▶ **What this task involves**
Take the line that holds "Image resolution: width=1332" and every line after it to the end of the entries, and repeat them exactly without the pictures.

▶ **Dataset excerpts**
BEGIN

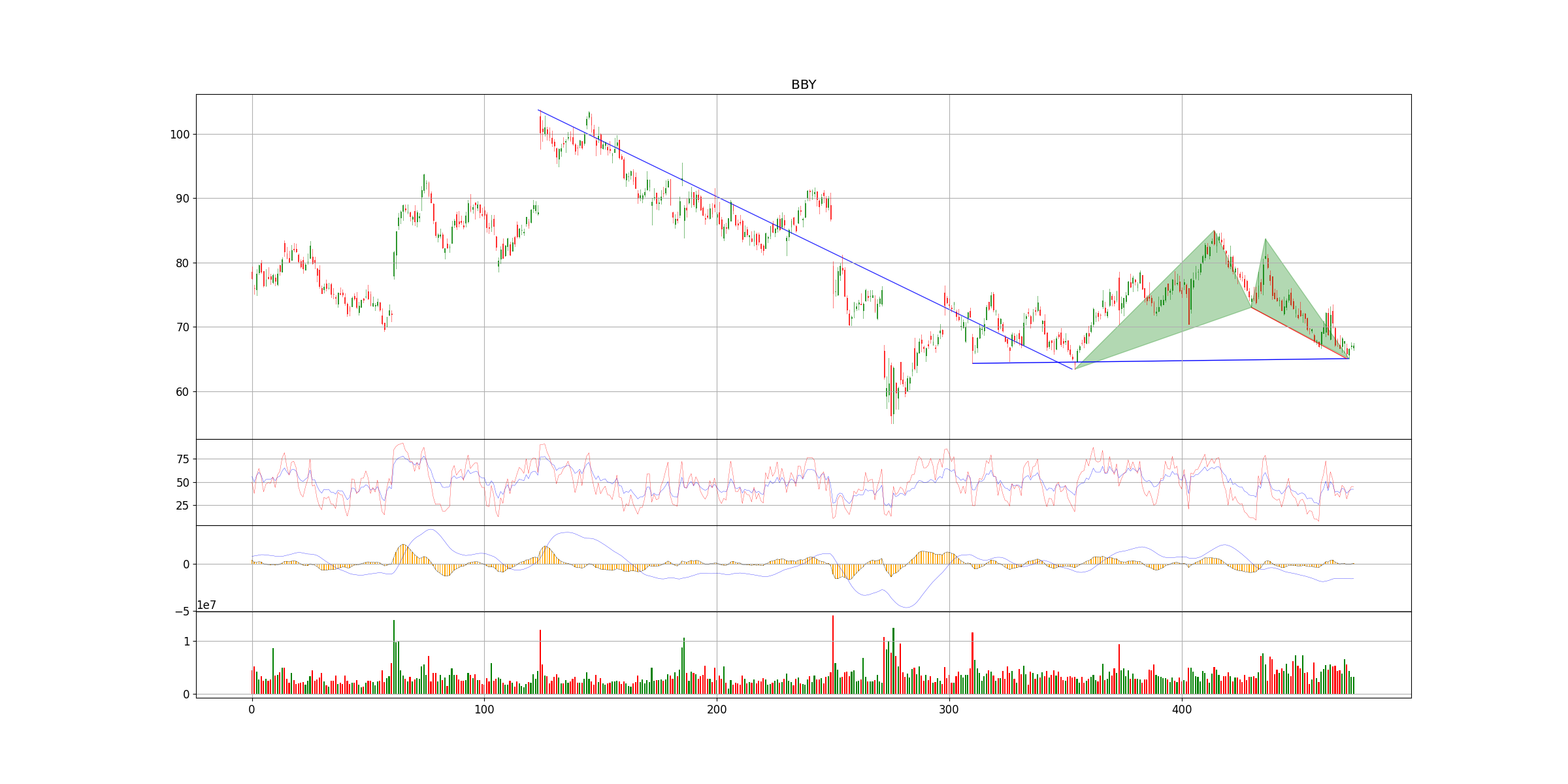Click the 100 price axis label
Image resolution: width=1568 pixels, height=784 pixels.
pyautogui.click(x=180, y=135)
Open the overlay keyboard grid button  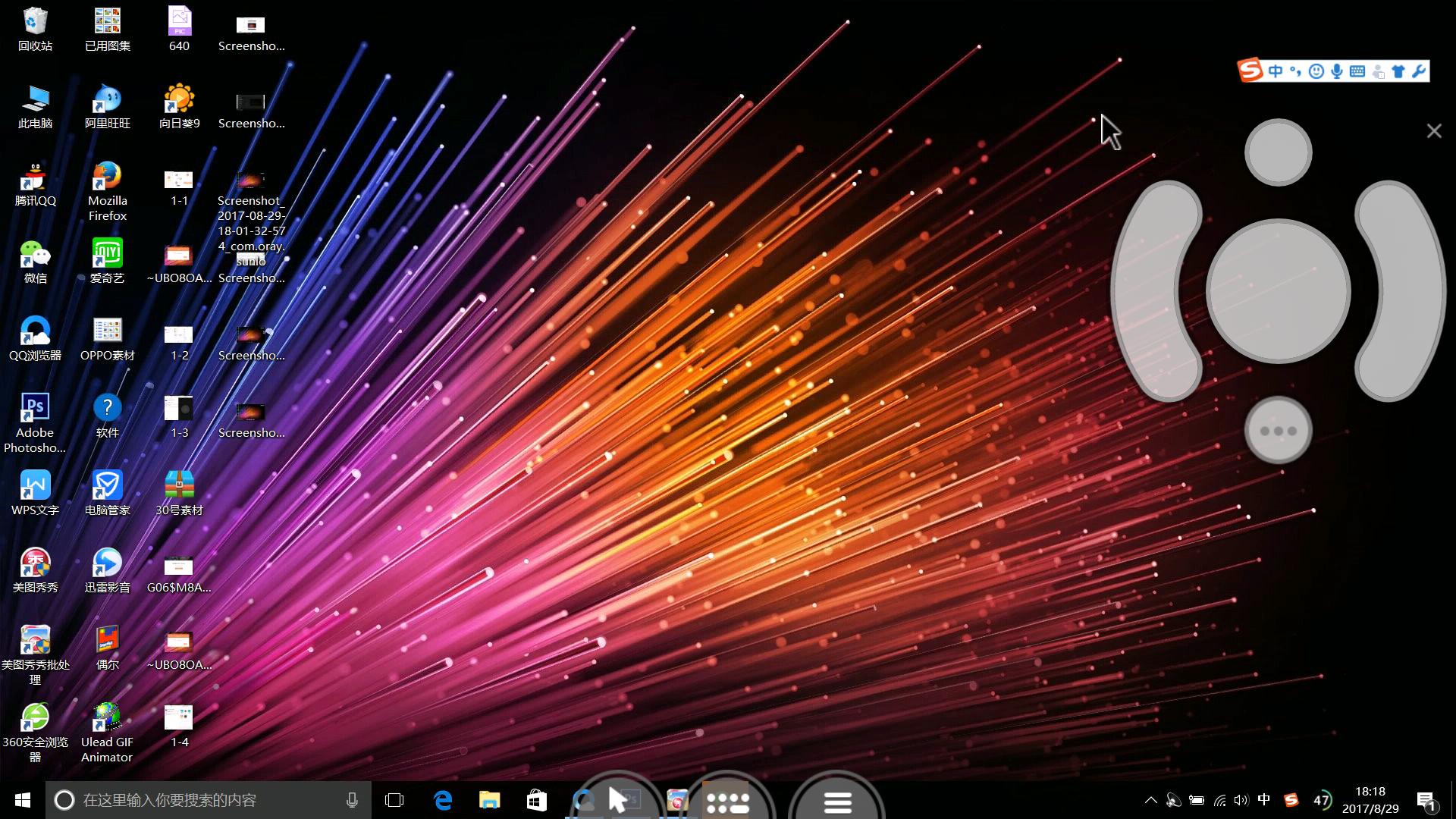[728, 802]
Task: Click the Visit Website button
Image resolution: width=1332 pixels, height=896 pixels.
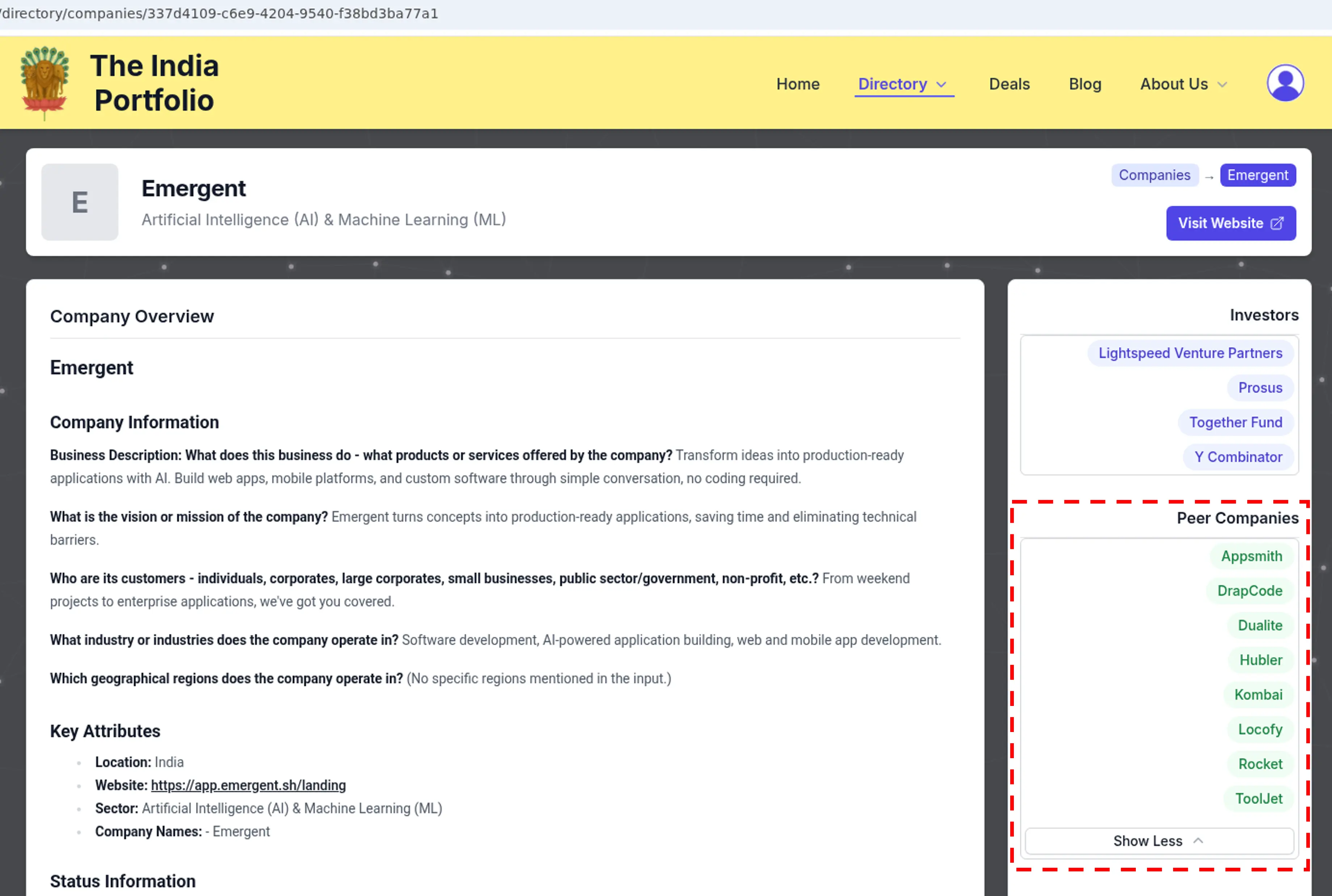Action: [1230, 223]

END

▶ **Result for this exercise**
Image resolution: width=1332 pixels, height=896 pixels.
Action: [1230, 223]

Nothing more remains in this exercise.